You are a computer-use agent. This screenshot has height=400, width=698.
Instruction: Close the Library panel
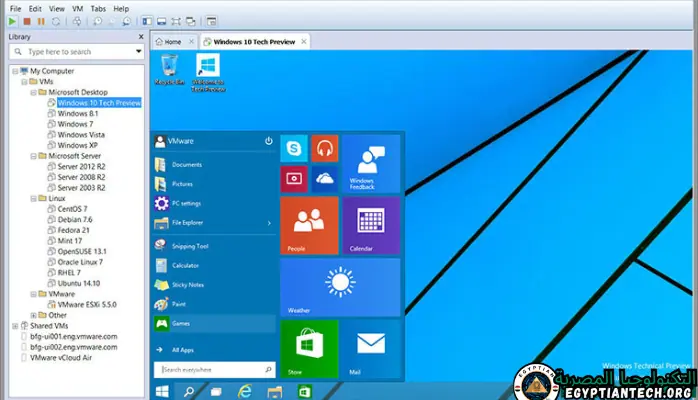pyautogui.click(x=141, y=37)
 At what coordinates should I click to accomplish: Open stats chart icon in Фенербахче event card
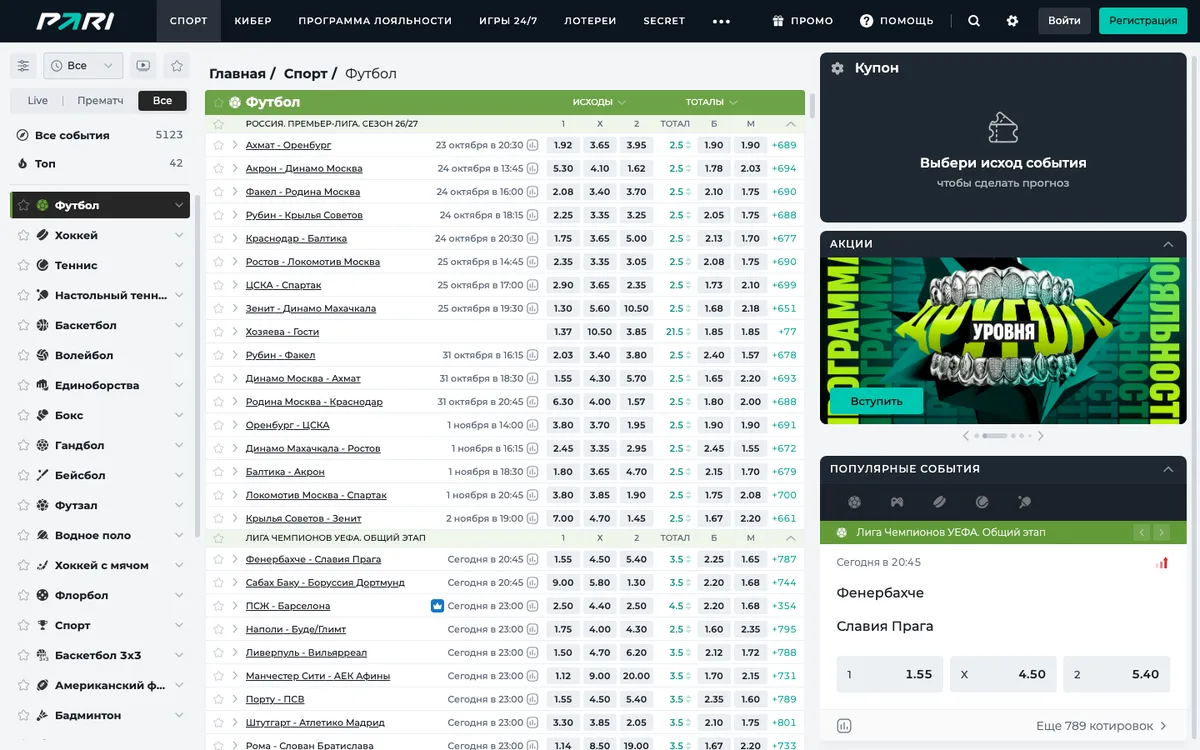click(844, 726)

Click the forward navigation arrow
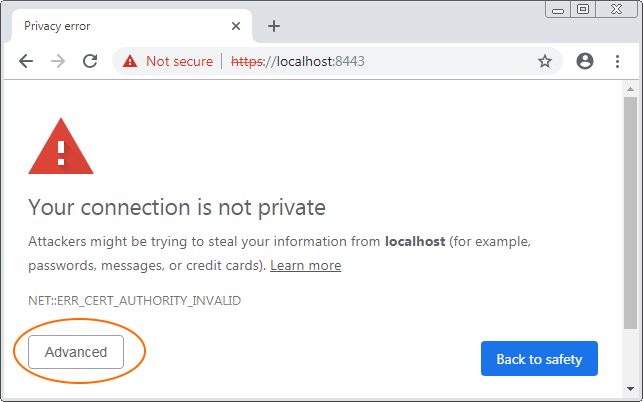(58, 62)
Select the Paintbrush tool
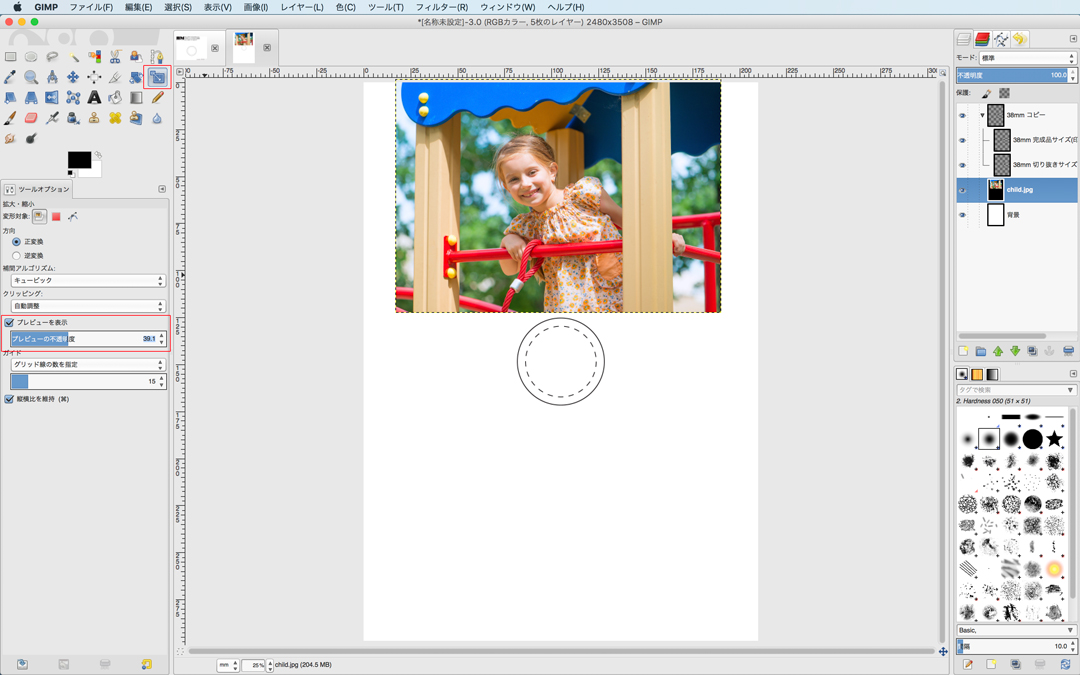Viewport: 1080px width, 675px height. (10, 119)
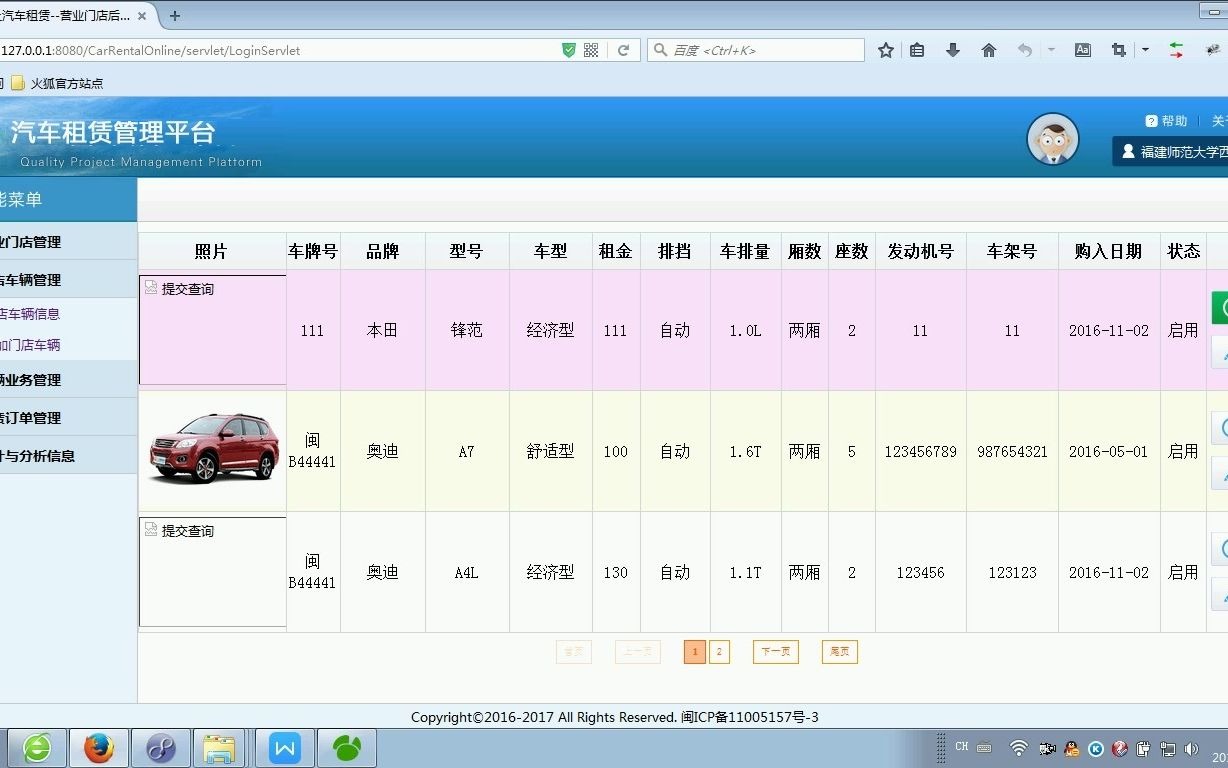Click the volume speaker icon in the tray
Viewport: 1228px width, 768px height.
pyautogui.click(x=1191, y=747)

■ Task details
Could you please return the entries above exactly, minus the pictures?

■ Response below
You are a computer-use agent. This screenshot has height=400, width=698.
Instruction: Close the Library panel
pyautogui.click(x=141, y=37)
 At what coordinates should I click to accomplish: Open stats chart icon in Фенербахче event card
click(844, 726)

Click the forward navigation arrow
(58, 62)
Select the Paintbrush tool
Viewport: 1080px width, 675px height. (10, 119)
Click the volume speaker icon in the tray
Viewport: 1228px width, 768px height.
pyautogui.click(x=1191, y=747)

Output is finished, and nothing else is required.